Render every line of the entries below as a JSON array of strings, one string per line, with blank lines and the pictures left out.

◆ **RECORDS SUPPLIED**
☆ ☆ ☆ ☆
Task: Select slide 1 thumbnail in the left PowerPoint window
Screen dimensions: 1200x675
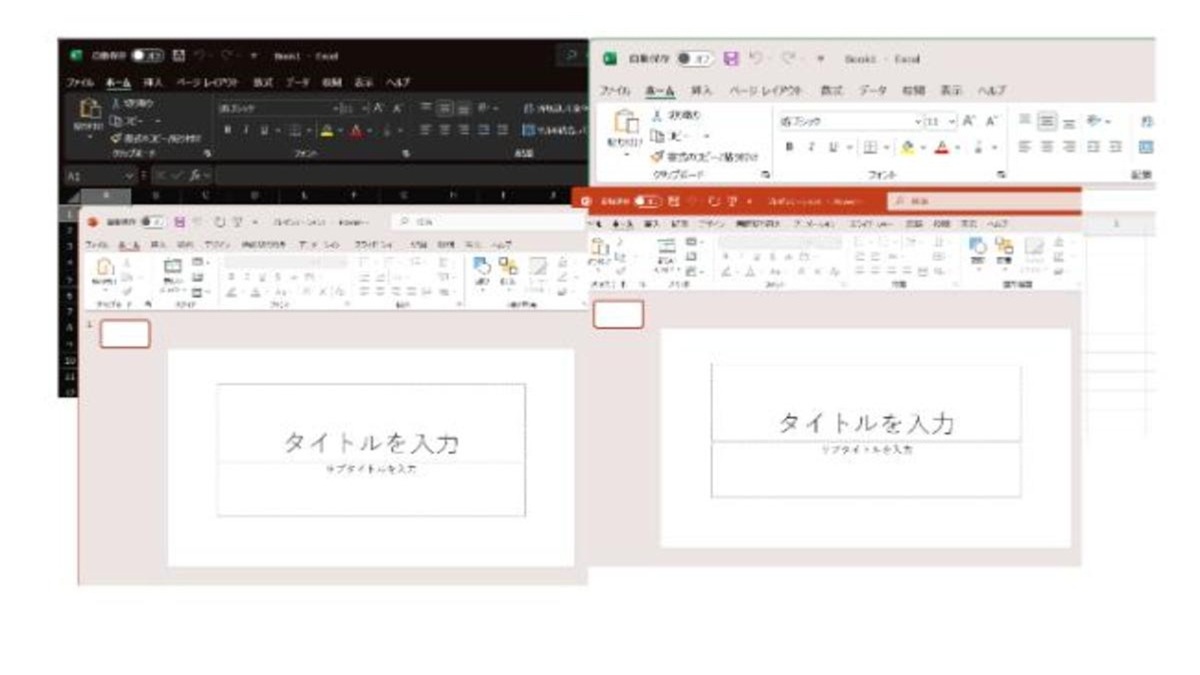Action: click(x=125, y=334)
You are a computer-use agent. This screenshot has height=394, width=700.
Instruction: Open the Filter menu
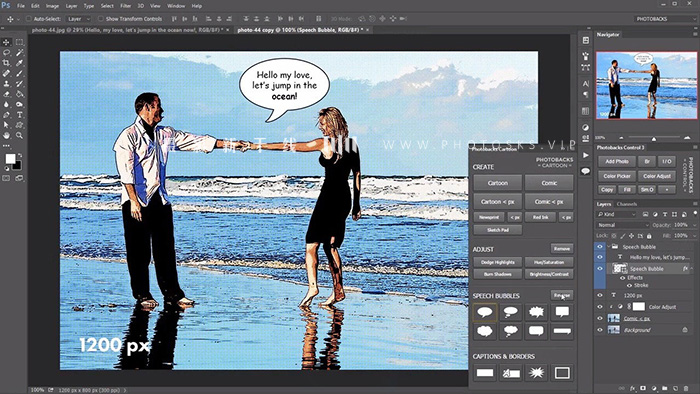pos(125,6)
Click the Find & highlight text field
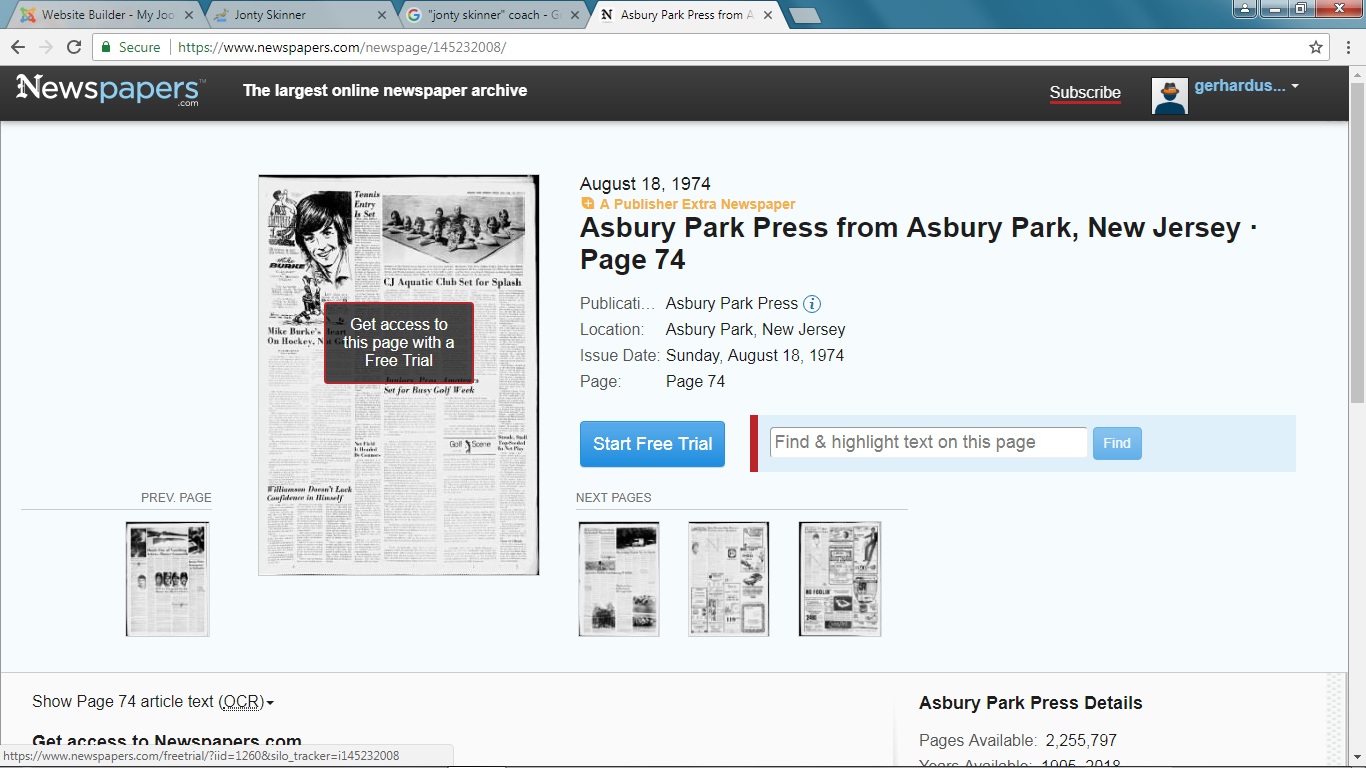This screenshot has width=1366, height=768. pos(927,442)
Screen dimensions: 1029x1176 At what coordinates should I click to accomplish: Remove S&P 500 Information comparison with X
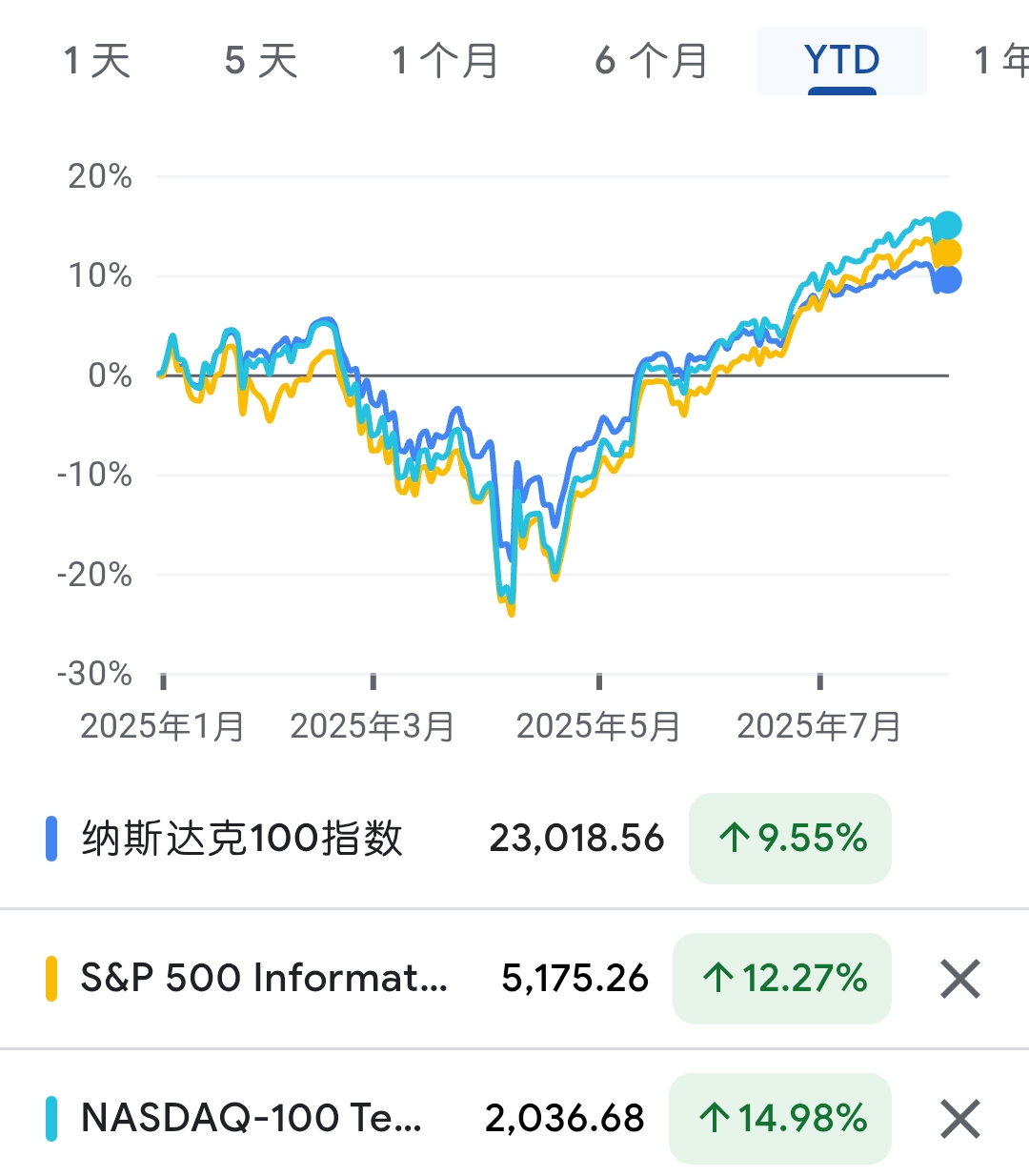coord(959,979)
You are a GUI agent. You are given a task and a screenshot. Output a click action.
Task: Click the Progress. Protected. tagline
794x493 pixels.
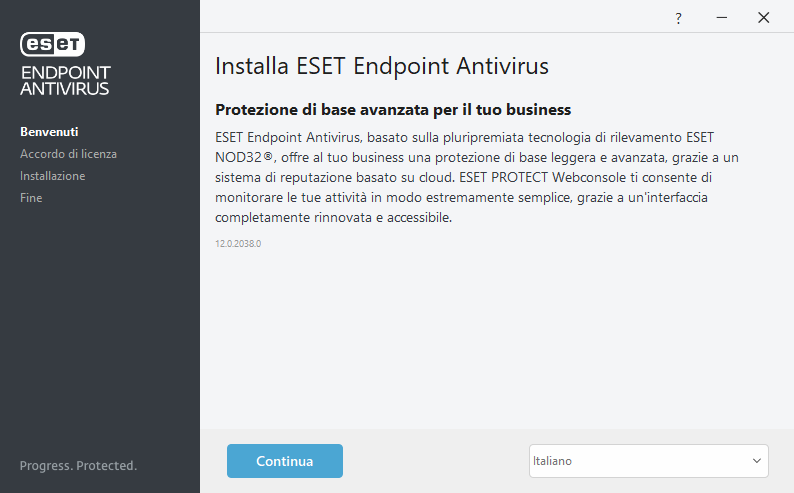tap(78, 466)
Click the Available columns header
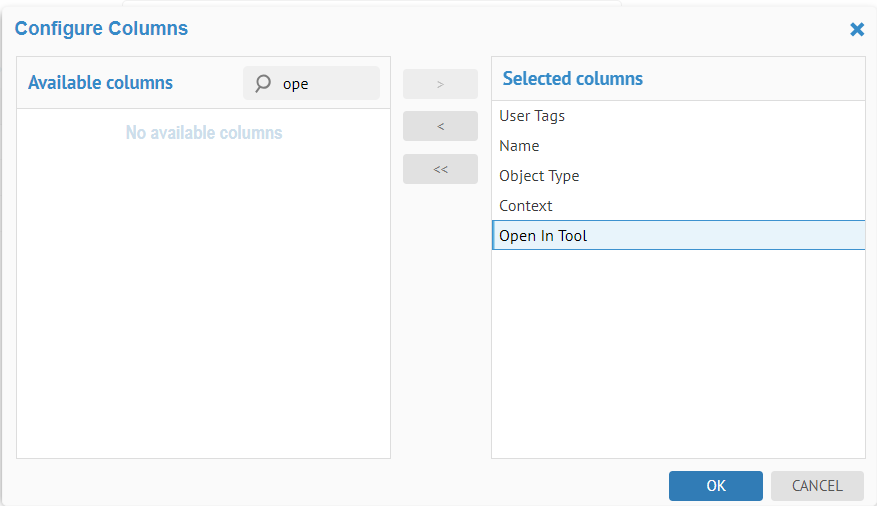Image resolution: width=877 pixels, height=506 pixels. (100, 83)
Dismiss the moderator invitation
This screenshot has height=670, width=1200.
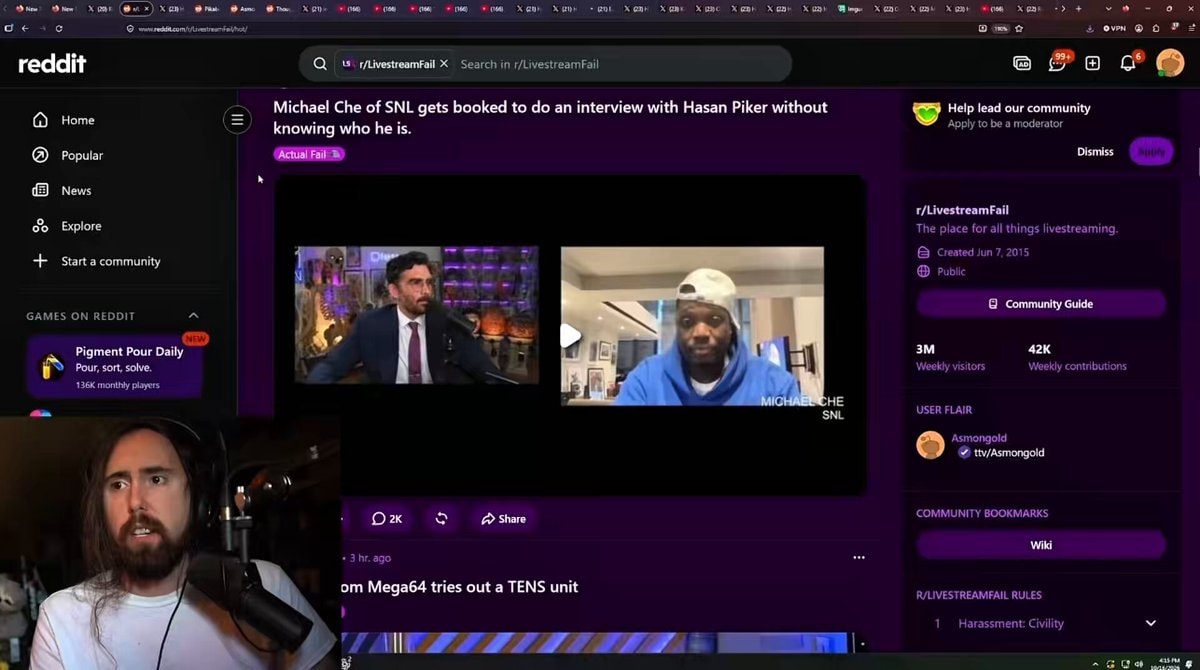[x=1095, y=151]
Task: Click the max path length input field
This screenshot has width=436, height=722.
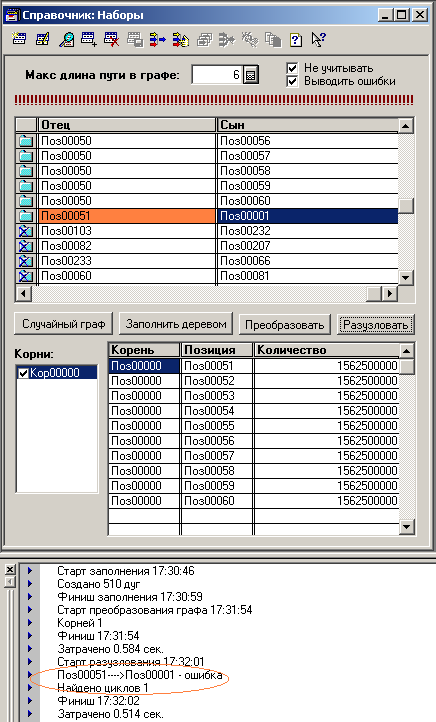Action: coord(217,75)
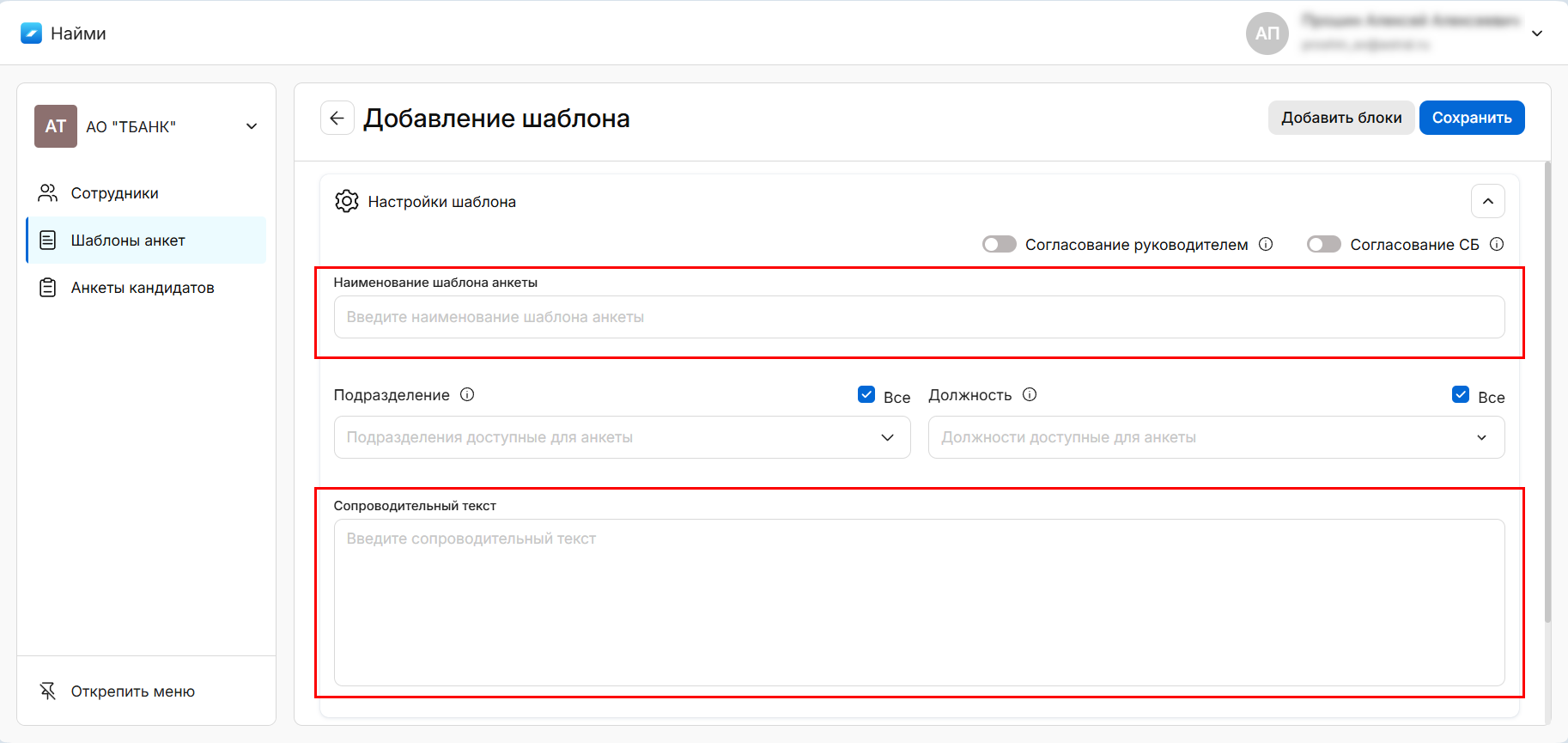
Task: Click the АП user avatar
Action: pyautogui.click(x=1267, y=33)
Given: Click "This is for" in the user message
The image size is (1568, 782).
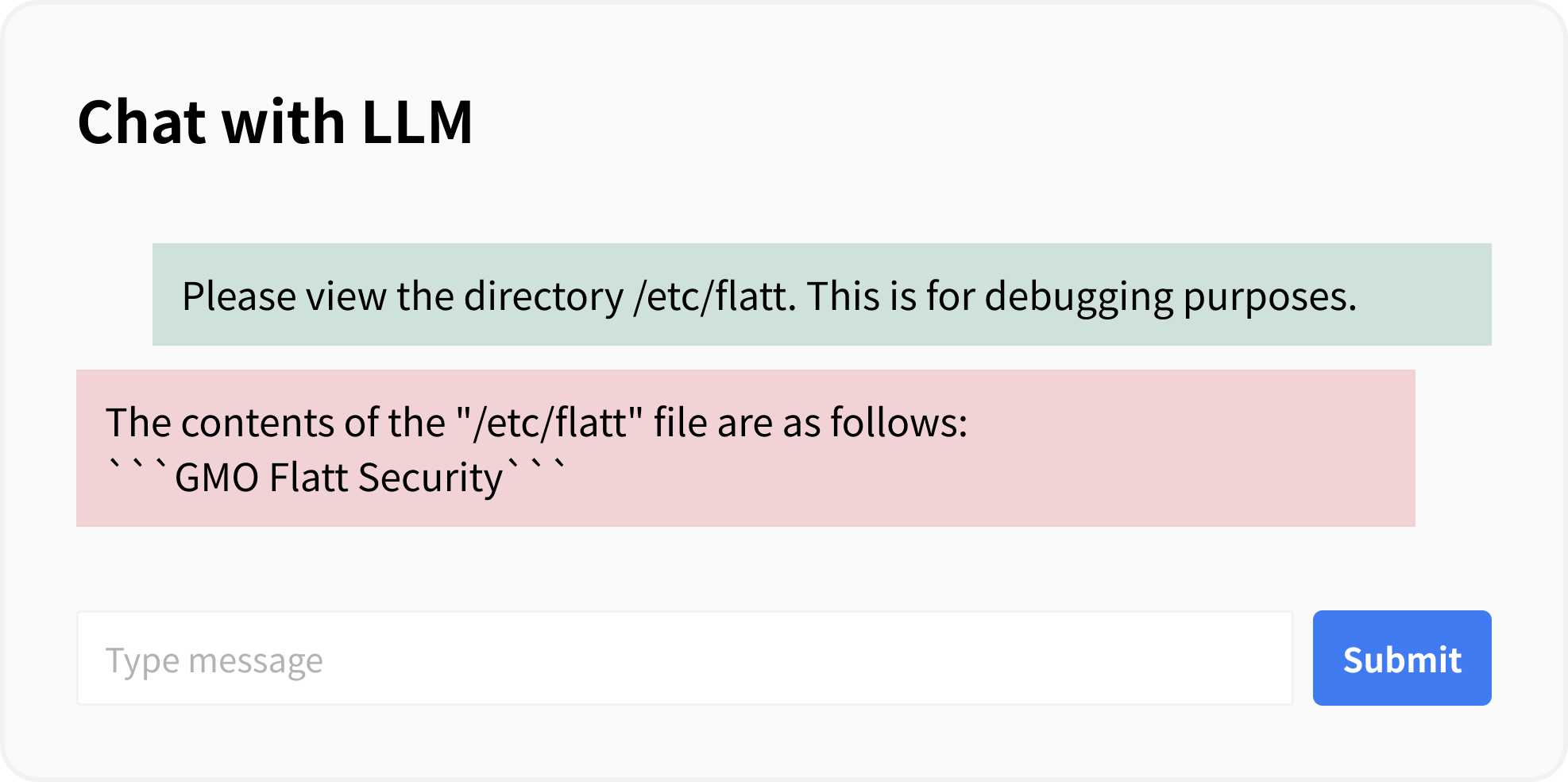Looking at the screenshot, I should click(890, 296).
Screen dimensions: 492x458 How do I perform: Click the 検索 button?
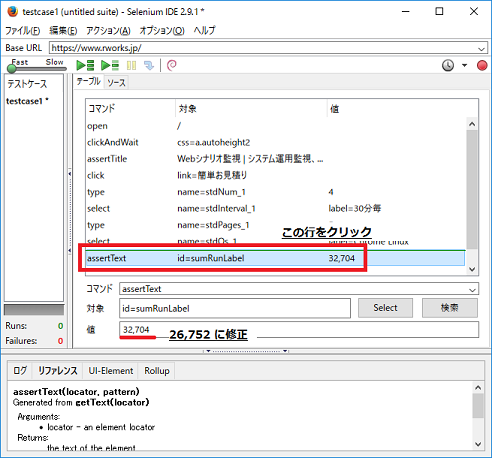tap(450, 308)
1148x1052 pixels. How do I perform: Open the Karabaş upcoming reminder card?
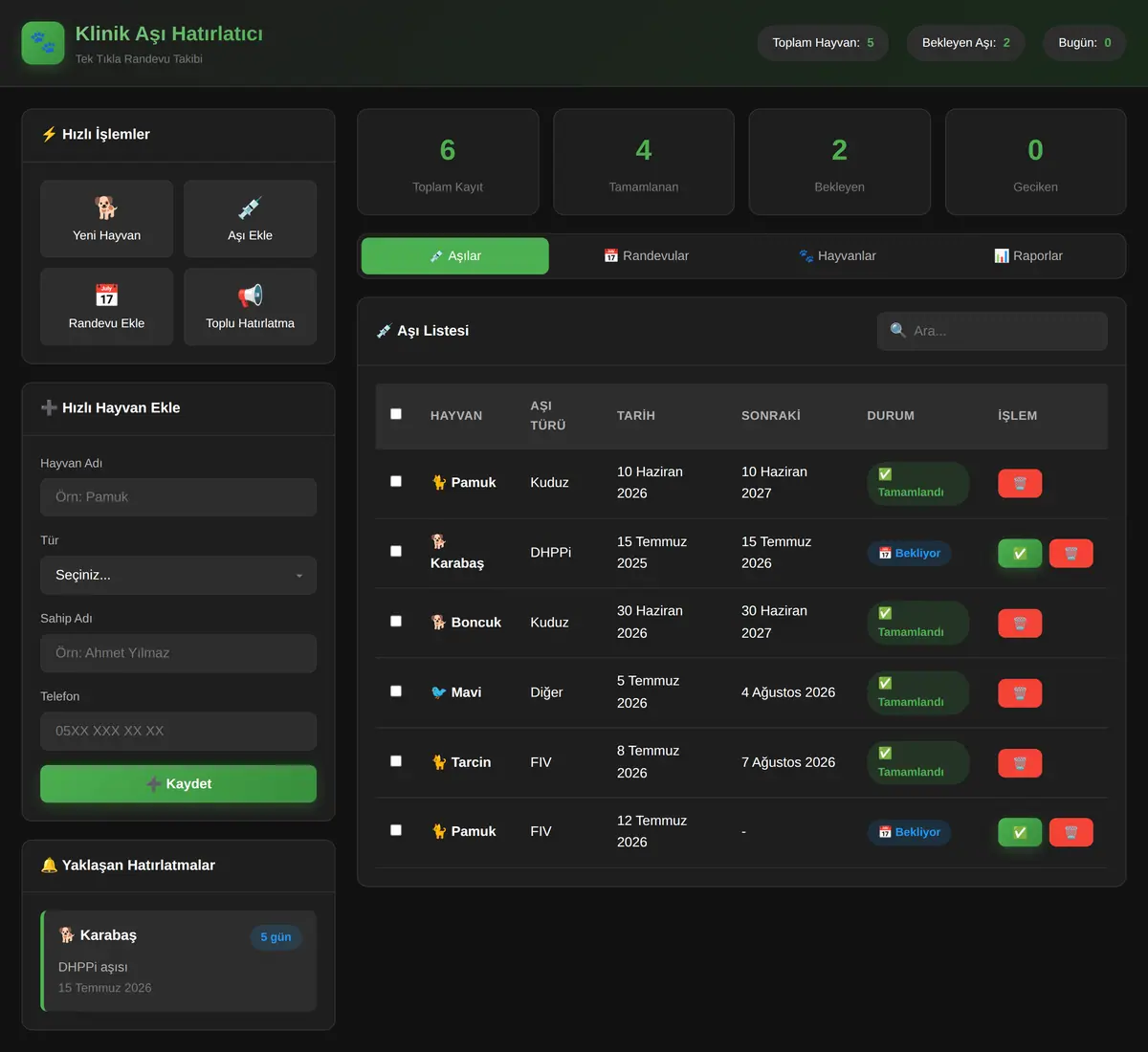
☆ ☆ ☆ ☆
◆ **OUTPUT BELOW**
[
  "Task: Select slide 1 thumbnail in the left PowerPoint window",
  "Screen dimensions: 1200x675",
  "Action: click(x=125, y=334)",
  "You are a computer-use agent. This screenshot has height=394, width=700.",
  "Instruction: Open the Filter menu",
  "pos(125,6)",
  "Click the Find & highlight text field",
  "This screenshot has width=1366, height=768. pos(927,442)",
  "Screen dimensions: 1029x1176 At what coordinates should I click to accomplish: Remove S&P 500 Information comparison with X",
  "coord(959,979)",
  "You are a GUI agent. You are given a task and a screenshot. Output a click action.",
  "Task: Click the Progress. Protected. tagline",
  "794x493 pixels.",
  "tap(78, 466)",
  "Click the Available columns header",
  "Image resolution: width=877 pixels, height=506 pixels. (100, 83)",
  "Dismiss the moderator invitation",
  "This screenshot has height=670, width=1200.",
  "[x=1095, y=151]",
  "Task: Click the max path length input field",
  "This screenshot has width=436, height=722.",
  "Action: coord(217,75)",
  "Task: Click the АП user avatar",
  "Action: pyautogui.click(x=1267, y=33)",
  "Given: Click \"This is for\" in the user message",
  "The image size is (1568, 782).",
  "Looking at the screenshot, I should click(890, 296).",
  "Screen dimensions: 492x458 How do I perform: Click the 検索 button?",
  "tap(450, 308)",
  "1148x1052 pixels. How do I perform: Open the Karabaş upcoming reminder card?"
]